Teks ::
Doa berlangsung cukup lama di Pura Poten. Diguyur hujan semalaman dengan suhu 11 derajat celcius cukup membuat frustasi juga. Hujan yang bertambah deras, mata yang kantuk di sepertiga malam serta asap dupa yang menyengat, membuat saya lemah.
“Keluar aja yuk. Engap banget nih, hujan pula. Cari yang anget-anget dan neduh.” ajak saya
Kami memilih untuk keluar Pura dan diam di warung-warung tenda hingga prosesi pelemparan ongkek dimulai menjelang pukul lima pagi.
Berduyun-duyun orang-orang dari berbagai usia keluar dari Pura dan menyusuri pasir Bromo yang hanya diterangi obor. Ongkek yang berukuran sangat besar dari berbagai desa pun diangkut dengan berjalan kaki. Warga ikut menggiring prosesi tersebut bahkan wartawan pun tak kalah ramai untuk mengabadikan peristiwa ini.
“Semalem ga lihat sampai beres Mba di dalam Pura?” tanya bapak petugas kehutanan yang semalam kami temui
“Engga Pak, ngantuk. Didalam acaranya apa saja sih pak selain berdoa?” tanya saya
“Biasanya ada pemilihan dukun baru juga. Tapi tahun ini tidak ada dukun yang diganti.”
Yang menarik lagi dari acara ini adalah, saat melepar sesaji ke kawah, di mulut kawah sudah terdapat beberapa orang yang akan menangkap dan mengambil sesaji itu.
“Itu kok ada yang bawa kambing ya dari arah puncak?”

Latihan ::
Kembalikan sepotong teks tentang prosesi di Bromo di atas tanpa perubahan, mulai dari kata-kata yang memuat "Berduyun-duyun orang-orang dari" dan berhenti setelah "mengabadikan peristiwa ini.".

Data ::
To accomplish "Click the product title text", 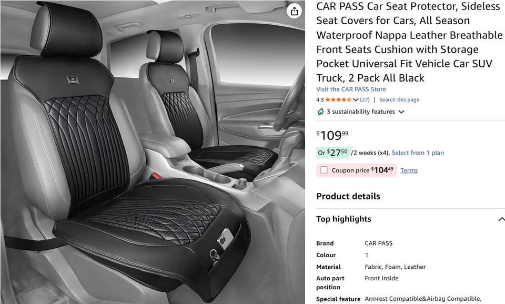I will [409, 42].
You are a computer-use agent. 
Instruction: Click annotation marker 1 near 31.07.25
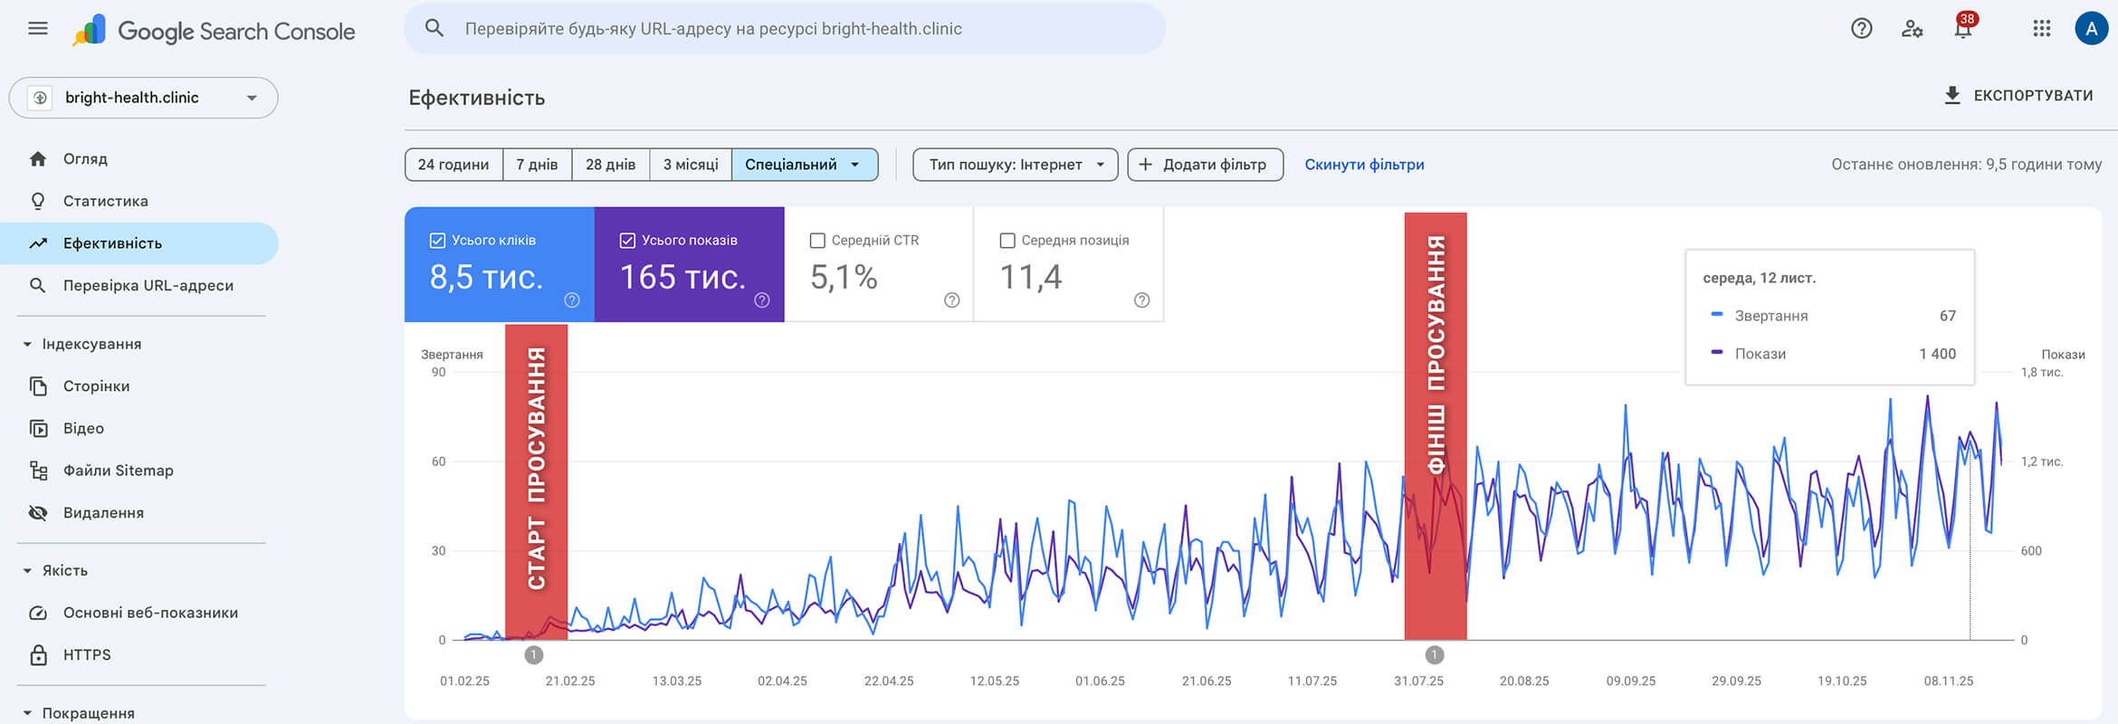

Jawaban benar ::
Berduyun-duyun orang-orang dari berbagai usia keluar dari Pura dan menyusuri pasir Bromo yang hanya diterangi obor. Ongkek yang berukuran sangat besar dari berbagai desa pun diangkut dengan berjalan kaki. Warga ikut menggiring prosesi tersebut bahkan wartawan pun tak kalah ramai untuk mengabadikan peristiwa ini.